• ТЕКСТ:
>>>

И после Разумовских немало украинцев сделало головокружительную карьеру на русской государственной службе.
При Екатерине II фактически руководил внешней политикой Российской империи «русский государственный деятель, малороссийский дворянин казацко-старшинного происхождения» Александр Безбородко. Он стал графом и одним из самых влиятельных лиц при дворе. Будучи страстным поклонником женщин, он вёл разгульную и легкомысленную жизнь, несмотря на огромное богатство (только крепостных крестьян у него было более 45 тысяч), был вечно в долгах. За два года до смерти Безбородко был удостоен Павлом I высшего по тем временам ранга канцлера Российской империи и возведён в княжеское достоинство с титулом светлости.
Александр I в первые годы своего правления опирался на небольшой круг друзей, который стали называть «Негласным комитетом». Одним из четырёх его членов был Ви́ктор Кочубе́й, правнук генерального писаря Кочубея, казнённого Мазепой, и племянник и воспитанник Александра Безбородко. Он ещё при Павле I был дипломатом, служил в Швеции, в Лондоне, в Константинополе, стал графом. Как дипломат он держался «национальной системы, основанной на пользе России», желал, чтобы «все державы дорожили её дружбой» и боялся её территориальных расширений (!). Александр назначил его членом Государственного совета, а затем — первым министром внутренних дел Российской империи. Его карьера продолжалась и при Николае I. Кочубей стал председателем Госсовета и Комитета министров и был возведён в княжеское достоинство, а 1834 году он стал канцлером по внутренним делам.
Малороссы и их потомки занимали видные государственные должности до конца существования Российской империи.
Малороссы стояли также у истоков зарождения русского светского искусства, особенно музыки и живописи.
При Елизавете семилетним мальчиком, благодаря своему чудному голосу, был принят в Придворную певческую капеллу в Петербурге украинец Дми́трий Бортня́нский, ставший одним из первых основателей классической российской музыкальной традиции. Ему, как особо одарённому музыканту, назначают художественную стипендию — «пансион» для учёбы в Италии. После возвращения в Россию Бортнянский был назначен учителем и директором Придворной певческой капеллы. Звуками его произведений наполнялись храмы и аристократические салоны, его сочинения звучали и по случаю государственных праздников. До сих пор Бортнянский справедливо считается одним из самых славных украинских композиторов, гордостью и славой украинской культуры, которого знают не только на родине, но и во всем мире.
Менее удачно сложилась судьба другого украинца — композитора, сына казака, Максима Березо́вского. Он получил высшее образование в Киево-Могилянской академии. За исключительные вокальные данные был послан в Петербург, где стал солистом в Придворной певческой капелле князя Петра Фёдоровича. 9 лет жил в Италии, куда был направлен для совершенствования. Согласно легенде, в Италии был связан с княжной Таракановой. После ареста последней был возвращён в Россию и зачислен на скромную должность в Придворную капеллу. Постоянная нужда, невозможность найти применение своим творческим силам привели Березовского к душевному кризису. Оскорбленный, униженный, терпя бедность, нужду и всяческие неудачи, Березовский заболел горячкой и в возрасте 32 лет скончался. Есть версия, что композитор покончил с собой. Березовский — автор духовных концертов, являющихся выдающимися образцами мирового хорового искусства XVIII века. Особенно широко известен его концерт «Не отвержи мене во время старости».

<<<

• СПИСОК ЗАПИСЕЙ:
>>>

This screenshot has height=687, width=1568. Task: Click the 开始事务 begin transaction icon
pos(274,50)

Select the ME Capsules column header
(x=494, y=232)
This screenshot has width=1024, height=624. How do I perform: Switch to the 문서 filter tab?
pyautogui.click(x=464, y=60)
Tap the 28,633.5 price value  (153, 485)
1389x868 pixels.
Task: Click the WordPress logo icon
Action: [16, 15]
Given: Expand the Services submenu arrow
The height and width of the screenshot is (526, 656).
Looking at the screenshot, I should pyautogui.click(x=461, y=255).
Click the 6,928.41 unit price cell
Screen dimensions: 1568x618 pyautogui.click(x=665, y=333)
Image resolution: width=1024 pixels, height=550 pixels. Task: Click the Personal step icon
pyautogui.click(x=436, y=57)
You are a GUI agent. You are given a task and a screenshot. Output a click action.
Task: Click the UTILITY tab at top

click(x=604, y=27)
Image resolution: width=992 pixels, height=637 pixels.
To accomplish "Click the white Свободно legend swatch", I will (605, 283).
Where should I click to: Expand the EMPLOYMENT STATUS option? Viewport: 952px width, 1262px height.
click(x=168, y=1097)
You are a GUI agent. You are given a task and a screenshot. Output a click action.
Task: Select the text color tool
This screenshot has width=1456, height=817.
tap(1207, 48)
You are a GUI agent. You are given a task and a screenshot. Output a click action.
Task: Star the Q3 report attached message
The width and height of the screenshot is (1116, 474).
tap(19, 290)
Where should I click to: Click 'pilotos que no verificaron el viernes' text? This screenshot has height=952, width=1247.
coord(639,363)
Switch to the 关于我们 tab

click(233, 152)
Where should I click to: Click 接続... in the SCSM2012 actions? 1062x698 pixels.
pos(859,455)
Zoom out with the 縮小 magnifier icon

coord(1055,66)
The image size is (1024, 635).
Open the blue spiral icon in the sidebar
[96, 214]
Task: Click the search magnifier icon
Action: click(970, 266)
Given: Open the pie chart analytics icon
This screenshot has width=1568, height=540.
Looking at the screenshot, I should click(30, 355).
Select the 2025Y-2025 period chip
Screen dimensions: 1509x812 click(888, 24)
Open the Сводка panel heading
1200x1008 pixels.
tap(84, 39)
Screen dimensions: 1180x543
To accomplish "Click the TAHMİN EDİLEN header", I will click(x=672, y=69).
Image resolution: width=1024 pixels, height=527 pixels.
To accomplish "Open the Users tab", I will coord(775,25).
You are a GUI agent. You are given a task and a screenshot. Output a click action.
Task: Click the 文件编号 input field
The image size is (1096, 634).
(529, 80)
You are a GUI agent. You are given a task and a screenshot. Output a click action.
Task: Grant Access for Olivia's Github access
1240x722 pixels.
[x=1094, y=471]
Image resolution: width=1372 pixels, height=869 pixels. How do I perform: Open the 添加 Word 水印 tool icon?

<<<

• ПИСЬМЕННОЕ ЗАДАНИЕ A: Изложите текст о малороссах на российской службе и в искусстве в двух предложениях.
• ПИСЬМЕННОЕ ЗАДАНИЕ B: Выведите без изменений ту часть записей, которая открывается строкой, содержащей «Tap the 28,633.5», и закрывается строкой, содержащей «pyautogui.click(x=436, y=57)», включая обе эти строки.

• ПОЛНОЕ РЕШЕНИЕ A: После Разумовских многие малороссы сделали блестящую карьеру на российской государственной службе: Александр Безбородко фактически руководил внешней политикой при Екатерине II и стал канцлером, а Виктор Кочубей был первым министром внутренних дел и позднее канцлером по внутренним делам. Малороссы стояли и у истоков русского светского искусства, в том числе композиторы Дмитрий Бортнянский, ставший директором Придворной певческой капеллы, и Максим Березовский, автор духовных концертов, скончавшийся в 32 года.

• ПОЛНОЕ РЕШЕНИЕ B:
Tap the 28,633.5 price value  (153, 485)
1389x868 pixels.
Task: Click the WordPress logo icon
Action: [16, 15]
Given: Expand the Services submenu arrow
The height and width of the screenshot is (526, 656).
Looking at the screenshot, I should pyautogui.click(x=461, y=255).
Click the 6,928.41 unit price cell
Screen dimensions: 1568x618 pyautogui.click(x=665, y=333)
Image resolution: width=1024 pixels, height=550 pixels. Task: Click the Personal step icon
pyautogui.click(x=436, y=57)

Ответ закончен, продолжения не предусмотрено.